Collected data entries:
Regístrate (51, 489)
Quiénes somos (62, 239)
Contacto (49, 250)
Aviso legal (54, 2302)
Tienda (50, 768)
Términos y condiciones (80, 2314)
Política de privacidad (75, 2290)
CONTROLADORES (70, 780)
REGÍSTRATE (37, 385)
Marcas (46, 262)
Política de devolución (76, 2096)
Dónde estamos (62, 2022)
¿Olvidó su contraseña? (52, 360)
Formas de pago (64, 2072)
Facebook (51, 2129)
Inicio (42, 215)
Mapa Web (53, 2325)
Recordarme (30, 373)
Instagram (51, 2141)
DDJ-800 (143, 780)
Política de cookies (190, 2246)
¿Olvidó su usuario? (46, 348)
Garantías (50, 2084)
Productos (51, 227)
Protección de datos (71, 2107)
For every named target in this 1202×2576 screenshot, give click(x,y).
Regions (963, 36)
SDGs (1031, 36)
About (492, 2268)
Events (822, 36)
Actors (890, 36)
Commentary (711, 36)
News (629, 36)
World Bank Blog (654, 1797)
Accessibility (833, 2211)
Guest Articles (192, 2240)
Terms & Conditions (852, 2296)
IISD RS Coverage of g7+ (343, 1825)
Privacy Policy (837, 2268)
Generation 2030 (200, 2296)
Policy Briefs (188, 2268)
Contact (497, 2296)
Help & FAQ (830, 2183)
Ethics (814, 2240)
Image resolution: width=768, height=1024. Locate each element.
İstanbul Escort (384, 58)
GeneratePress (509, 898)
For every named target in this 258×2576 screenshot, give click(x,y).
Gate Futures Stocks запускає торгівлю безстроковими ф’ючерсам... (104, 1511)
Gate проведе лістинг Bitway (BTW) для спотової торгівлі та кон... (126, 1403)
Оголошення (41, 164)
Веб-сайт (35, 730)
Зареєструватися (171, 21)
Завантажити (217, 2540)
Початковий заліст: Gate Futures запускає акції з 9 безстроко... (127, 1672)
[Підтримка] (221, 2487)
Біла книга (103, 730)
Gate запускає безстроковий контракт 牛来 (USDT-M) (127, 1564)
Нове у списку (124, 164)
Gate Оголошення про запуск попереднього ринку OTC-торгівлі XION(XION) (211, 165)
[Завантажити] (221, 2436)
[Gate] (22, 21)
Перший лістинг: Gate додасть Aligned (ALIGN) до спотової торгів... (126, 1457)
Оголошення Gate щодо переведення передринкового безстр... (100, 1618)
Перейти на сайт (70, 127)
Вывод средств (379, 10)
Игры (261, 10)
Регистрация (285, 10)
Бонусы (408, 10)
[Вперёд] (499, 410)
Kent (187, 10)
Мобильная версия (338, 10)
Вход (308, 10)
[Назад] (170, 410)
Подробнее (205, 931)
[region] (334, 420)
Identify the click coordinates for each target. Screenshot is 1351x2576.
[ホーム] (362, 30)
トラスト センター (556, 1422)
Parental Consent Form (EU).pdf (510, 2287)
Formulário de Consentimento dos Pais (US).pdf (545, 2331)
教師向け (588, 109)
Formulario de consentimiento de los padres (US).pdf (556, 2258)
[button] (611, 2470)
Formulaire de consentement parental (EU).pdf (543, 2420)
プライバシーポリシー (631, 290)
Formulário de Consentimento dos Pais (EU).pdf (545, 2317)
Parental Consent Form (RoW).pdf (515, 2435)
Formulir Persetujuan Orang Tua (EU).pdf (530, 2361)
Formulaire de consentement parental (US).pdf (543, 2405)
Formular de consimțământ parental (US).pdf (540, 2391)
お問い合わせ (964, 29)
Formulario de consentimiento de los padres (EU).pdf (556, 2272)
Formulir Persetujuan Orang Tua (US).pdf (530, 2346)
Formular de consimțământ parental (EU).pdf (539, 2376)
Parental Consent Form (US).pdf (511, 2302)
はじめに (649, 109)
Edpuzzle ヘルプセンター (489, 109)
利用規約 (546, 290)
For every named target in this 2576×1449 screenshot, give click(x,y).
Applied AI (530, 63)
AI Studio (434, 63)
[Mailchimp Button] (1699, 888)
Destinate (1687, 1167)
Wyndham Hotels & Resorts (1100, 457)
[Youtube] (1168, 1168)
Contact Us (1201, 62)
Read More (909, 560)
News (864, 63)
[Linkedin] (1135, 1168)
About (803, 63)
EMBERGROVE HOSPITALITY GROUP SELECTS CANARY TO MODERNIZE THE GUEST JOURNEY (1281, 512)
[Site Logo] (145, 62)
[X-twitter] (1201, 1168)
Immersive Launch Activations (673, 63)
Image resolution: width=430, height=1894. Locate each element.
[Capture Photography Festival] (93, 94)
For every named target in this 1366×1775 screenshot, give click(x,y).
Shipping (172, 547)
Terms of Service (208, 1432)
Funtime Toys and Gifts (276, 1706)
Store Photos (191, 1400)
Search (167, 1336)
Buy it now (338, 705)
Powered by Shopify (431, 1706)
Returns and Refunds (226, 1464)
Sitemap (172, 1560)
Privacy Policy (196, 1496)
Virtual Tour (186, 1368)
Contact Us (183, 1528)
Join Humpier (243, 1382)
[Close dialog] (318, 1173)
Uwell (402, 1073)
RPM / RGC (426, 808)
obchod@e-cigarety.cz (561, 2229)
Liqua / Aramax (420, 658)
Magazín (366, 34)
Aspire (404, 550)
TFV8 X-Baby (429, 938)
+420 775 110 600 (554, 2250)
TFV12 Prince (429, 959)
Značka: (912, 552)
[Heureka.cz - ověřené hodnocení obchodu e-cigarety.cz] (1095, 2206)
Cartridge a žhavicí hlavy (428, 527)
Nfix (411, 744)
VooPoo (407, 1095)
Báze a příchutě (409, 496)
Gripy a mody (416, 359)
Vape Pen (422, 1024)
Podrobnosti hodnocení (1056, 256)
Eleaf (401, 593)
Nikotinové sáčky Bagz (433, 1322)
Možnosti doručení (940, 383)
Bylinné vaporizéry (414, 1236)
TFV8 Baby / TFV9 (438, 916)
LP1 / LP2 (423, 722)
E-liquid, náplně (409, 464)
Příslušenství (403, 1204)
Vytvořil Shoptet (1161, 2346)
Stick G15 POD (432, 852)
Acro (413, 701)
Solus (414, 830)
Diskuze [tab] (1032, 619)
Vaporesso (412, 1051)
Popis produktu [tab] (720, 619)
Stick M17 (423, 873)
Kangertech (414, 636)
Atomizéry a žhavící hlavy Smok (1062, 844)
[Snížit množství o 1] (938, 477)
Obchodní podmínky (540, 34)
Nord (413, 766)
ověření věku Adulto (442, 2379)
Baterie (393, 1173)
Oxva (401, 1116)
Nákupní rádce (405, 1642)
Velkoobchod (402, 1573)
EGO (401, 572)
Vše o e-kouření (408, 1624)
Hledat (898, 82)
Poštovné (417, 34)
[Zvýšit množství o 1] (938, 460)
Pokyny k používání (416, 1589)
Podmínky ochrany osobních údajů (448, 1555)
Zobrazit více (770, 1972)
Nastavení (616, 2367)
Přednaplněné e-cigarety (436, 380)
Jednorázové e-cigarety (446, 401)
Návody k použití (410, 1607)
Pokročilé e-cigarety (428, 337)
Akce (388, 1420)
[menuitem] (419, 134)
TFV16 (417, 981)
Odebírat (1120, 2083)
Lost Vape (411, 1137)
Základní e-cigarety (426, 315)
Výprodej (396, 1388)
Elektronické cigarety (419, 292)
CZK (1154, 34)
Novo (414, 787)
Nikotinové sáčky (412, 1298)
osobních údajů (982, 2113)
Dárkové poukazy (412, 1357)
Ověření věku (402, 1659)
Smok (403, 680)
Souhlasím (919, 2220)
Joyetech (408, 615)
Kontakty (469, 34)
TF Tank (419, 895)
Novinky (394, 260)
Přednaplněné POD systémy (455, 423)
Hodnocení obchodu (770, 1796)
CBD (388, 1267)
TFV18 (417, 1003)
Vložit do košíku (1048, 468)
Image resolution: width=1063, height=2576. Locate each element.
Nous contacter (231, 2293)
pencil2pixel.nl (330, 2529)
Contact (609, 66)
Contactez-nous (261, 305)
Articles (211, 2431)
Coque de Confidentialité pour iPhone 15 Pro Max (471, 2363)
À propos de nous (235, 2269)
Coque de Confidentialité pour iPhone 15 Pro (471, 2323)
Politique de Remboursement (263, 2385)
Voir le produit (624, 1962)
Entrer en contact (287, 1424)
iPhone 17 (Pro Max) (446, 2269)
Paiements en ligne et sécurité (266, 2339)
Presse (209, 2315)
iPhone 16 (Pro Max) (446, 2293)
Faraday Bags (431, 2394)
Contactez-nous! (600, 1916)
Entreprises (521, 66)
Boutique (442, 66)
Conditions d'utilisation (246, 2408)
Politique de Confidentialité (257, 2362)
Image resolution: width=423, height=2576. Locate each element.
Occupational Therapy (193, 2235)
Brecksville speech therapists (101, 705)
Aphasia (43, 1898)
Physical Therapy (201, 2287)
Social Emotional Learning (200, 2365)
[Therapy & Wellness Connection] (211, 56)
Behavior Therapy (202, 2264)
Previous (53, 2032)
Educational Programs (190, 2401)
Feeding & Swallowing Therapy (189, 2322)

Exercise instructions: Write out exactly the lines that begin at the one containing "Behavior Therapy (202, 2264)" and continue through the last line of the data, and only those.

Answer to this problem:
Behavior Therapy (202, 2264)
Previous (53, 2032)
Educational Programs (190, 2401)
Feeding & Swallowing Therapy (189, 2322)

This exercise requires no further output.